Set down the data below once more, precisely as it reads.

= Beginning of Section =

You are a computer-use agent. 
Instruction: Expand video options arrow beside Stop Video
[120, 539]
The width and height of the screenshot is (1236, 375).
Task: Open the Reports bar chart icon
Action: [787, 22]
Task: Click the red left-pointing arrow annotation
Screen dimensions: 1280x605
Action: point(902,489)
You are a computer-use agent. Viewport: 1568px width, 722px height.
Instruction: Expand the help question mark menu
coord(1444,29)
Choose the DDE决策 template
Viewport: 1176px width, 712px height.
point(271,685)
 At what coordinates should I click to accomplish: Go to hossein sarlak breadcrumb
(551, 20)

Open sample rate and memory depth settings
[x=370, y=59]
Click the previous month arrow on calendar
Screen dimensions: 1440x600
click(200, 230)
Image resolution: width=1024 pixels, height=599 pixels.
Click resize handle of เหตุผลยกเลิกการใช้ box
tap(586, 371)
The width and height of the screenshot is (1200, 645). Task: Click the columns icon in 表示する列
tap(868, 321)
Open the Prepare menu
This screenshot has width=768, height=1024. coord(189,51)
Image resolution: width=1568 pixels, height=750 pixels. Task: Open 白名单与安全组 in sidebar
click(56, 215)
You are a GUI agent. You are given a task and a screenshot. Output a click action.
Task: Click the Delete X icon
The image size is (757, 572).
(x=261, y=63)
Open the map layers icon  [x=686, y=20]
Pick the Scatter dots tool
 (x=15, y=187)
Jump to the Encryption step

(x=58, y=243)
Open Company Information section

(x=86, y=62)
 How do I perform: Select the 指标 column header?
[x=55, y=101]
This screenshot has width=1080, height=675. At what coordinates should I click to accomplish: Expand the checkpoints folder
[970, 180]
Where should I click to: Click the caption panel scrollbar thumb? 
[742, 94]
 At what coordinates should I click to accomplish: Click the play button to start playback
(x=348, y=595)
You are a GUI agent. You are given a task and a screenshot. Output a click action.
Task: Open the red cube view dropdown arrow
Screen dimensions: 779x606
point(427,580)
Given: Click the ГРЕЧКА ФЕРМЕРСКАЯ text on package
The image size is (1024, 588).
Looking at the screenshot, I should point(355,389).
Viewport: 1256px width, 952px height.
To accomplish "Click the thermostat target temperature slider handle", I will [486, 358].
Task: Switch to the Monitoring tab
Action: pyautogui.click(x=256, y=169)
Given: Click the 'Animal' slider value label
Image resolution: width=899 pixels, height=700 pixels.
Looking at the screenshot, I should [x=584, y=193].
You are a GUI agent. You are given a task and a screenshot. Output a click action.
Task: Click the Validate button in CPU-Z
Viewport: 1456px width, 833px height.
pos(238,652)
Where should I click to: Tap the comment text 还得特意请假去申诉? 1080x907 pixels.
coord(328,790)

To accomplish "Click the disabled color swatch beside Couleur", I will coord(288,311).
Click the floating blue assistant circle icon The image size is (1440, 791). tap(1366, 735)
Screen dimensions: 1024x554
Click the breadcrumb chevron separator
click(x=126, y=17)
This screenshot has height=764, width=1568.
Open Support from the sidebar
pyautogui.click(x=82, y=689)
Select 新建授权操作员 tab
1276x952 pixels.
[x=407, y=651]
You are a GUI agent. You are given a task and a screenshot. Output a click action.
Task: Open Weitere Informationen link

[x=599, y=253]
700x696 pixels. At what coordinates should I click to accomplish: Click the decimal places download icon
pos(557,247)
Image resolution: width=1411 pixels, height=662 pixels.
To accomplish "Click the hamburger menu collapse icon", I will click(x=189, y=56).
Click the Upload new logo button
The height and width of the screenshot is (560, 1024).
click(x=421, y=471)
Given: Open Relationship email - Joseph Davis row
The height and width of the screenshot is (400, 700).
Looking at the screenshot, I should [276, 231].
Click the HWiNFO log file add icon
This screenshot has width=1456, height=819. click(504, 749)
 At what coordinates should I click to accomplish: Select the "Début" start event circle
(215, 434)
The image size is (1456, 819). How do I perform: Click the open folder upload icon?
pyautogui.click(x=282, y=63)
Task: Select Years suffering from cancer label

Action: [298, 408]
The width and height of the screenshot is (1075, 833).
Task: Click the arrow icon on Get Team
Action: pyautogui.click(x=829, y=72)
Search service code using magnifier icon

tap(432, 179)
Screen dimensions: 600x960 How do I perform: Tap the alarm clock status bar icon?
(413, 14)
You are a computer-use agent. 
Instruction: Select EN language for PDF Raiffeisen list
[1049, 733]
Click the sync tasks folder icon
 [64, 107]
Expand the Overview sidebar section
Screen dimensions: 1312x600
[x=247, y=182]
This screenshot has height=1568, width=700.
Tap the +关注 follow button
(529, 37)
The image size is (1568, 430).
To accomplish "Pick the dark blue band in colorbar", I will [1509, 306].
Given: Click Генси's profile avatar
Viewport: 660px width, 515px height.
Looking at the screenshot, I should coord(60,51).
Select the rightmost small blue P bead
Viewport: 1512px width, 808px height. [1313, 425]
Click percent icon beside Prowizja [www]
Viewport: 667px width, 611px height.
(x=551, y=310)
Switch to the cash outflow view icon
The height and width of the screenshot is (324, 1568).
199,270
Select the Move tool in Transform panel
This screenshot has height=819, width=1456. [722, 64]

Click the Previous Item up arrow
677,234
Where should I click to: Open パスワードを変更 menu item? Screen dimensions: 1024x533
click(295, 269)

= End of Section =

Answer to this problem —
You are a computer-use agent. 
Instruction: Expand video options arrow beside Stop Video
[120, 539]
The width and height of the screenshot is (1236, 375).
Task: Open the Reports bar chart icon
Action: [787, 22]
Task: Click the red left-pointing arrow annotation
Screen dimensions: 1280x605
Action: point(902,489)
You are a computer-use agent. Viewport: 1568px width, 722px height.
Instruction: Expand the help question mark menu
coord(1444,29)
Choose the DDE决策 template
Viewport: 1176px width, 712px height.
point(271,685)
 At what coordinates should I click to accomplish: Go to hossein sarlak breadcrumb
(551, 20)

Open sample rate and memory depth settings
[x=370, y=59]
Click the previous month arrow on calendar
Screen dimensions: 1440x600
click(200, 230)
Image resolution: width=1024 pixels, height=599 pixels.
Click resize handle of เหตุผลยกเลิกการใช้ box
tap(586, 371)
The width and height of the screenshot is (1200, 645). Task: Click the columns icon in 表示する列
tap(868, 321)
Open the Prepare menu
This screenshot has width=768, height=1024. coord(189,51)
Image resolution: width=1568 pixels, height=750 pixels. Task: Open 白名单与安全组 in sidebar
click(56, 215)
You are a GUI agent. You are given a task and a screenshot. Output a click action.
Task: Click the Delete X icon
The image size is (757, 572).
(x=261, y=63)
Open the map layers icon  [x=686, y=20]
Pick the Scatter dots tool
 (x=15, y=187)
Jump to the Encryption step

(x=58, y=243)
Open Company Information section

(x=86, y=62)
 How do I perform: Select the 指标 column header?
[x=55, y=101]
This screenshot has width=1080, height=675. At what coordinates should I click to accomplish: Expand the checkpoints folder
[970, 180]
Where should I click to: Click the caption panel scrollbar thumb? 
[742, 94]
 At what coordinates should I click to accomplish: Click the play button to start playback
(x=348, y=595)
You are a GUI agent. You are given a task and a screenshot. Output a click action.
Task: Open the red cube view dropdown arrow
Screen dimensions: 779x606
point(427,580)
Given: Click the ГРЕЧКА ФЕРМЕРСКАЯ text on package
The image size is (1024, 588).
Looking at the screenshot, I should point(355,389).
Viewport: 1256px width, 952px height.
To accomplish "Click the thermostat target temperature slider handle", I will [486, 358].
Task: Switch to the Monitoring tab
Action: pyautogui.click(x=256, y=169)
Given: Click the 'Animal' slider value label
Image resolution: width=899 pixels, height=700 pixels.
Looking at the screenshot, I should [x=584, y=193].
You are a GUI agent. You are given a task and a screenshot. Output a click action.
Task: Click the Validate button in CPU-Z
Viewport: 1456px width, 833px height.
pos(238,652)
Where should I click to: Tap the comment text 还得特意请假去申诉? 1080x907 pixels.
coord(328,790)

To accomplish "Click the disabled color swatch beside Couleur", I will coord(288,311).
Click the floating blue assistant circle icon The image size is (1440, 791). tap(1366, 735)
Screen dimensions: 1024x554
Click the breadcrumb chevron separator
click(x=126, y=17)
This screenshot has height=764, width=1568.
Open Support from the sidebar
pyautogui.click(x=82, y=689)
Select 新建授权操作员 tab
1276x952 pixels.
[x=407, y=651]
You are a GUI agent. You are given a task and a screenshot. Output a click action.
Task: Open Weitere Informationen link

[x=599, y=253]
700x696 pixels. At what coordinates should I click to accomplish: Click the decimal places download icon
pos(557,247)
Image resolution: width=1411 pixels, height=662 pixels.
To accomplish "Click the hamburger menu collapse icon", I will click(x=189, y=56).
Click the Upload new logo button
The height and width of the screenshot is (560, 1024).
click(x=421, y=471)
Given: Open Relationship email - Joseph Davis row
The height and width of the screenshot is (400, 700).
Looking at the screenshot, I should [276, 231].
Click the HWiNFO log file add icon
This screenshot has width=1456, height=819. click(504, 749)
 At what coordinates should I click to accomplish: Select the "Début" start event circle
(215, 434)
The image size is (1456, 819). How do I perform: Click the open folder upload icon?
pyautogui.click(x=282, y=63)
Task: Select Years suffering from cancer label

Action: [298, 408]
The width and height of the screenshot is (1075, 833).
Task: Click the arrow icon on Get Team
Action: pyautogui.click(x=829, y=72)
Search service code using magnifier icon

tap(432, 179)
Screen dimensions: 600x960 How do I perform: Tap the alarm clock status bar icon?
(413, 14)
You are a computer-use agent. 
Instruction: Select EN language for PDF Raiffeisen list
[1049, 733]
Click the sync tasks folder icon
 [64, 107]
Expand the Overview sidebar section
Screen dimensions: 1312x600
[x=247, y=182]
This screenshot has height=1568, width=700.
Tap the +关注 follow button
(529, 37)
The image size is (1568, 430).
To accomplish "Pick the dark blue band in colorbar", I will [1509, 306].
Given: Click Генси's profile avatar
Viewport: 660px width, 515px height.
Looking at the screenshot, I should coord(60,51).
Select the rightmost small blue P bead
Viewport: 1512px width, 808px height. [1313, 425]
Click percent icon beside Prowizja [www]
Viewport: 667px width, 611px height.
(x=551, y=310)
Switch to the cash outflow view icon
The height and width of the screenshot is (324, 1568).
199,270
Select the Move tool in Transform panel
This screenshot has height=819, width=1456. [722, 64]

Click the Previous Item up arrow
677,234
Where should I click to: Open パスワードを変更 menu item? Screen dimensions: 1024x533
click(295, 269)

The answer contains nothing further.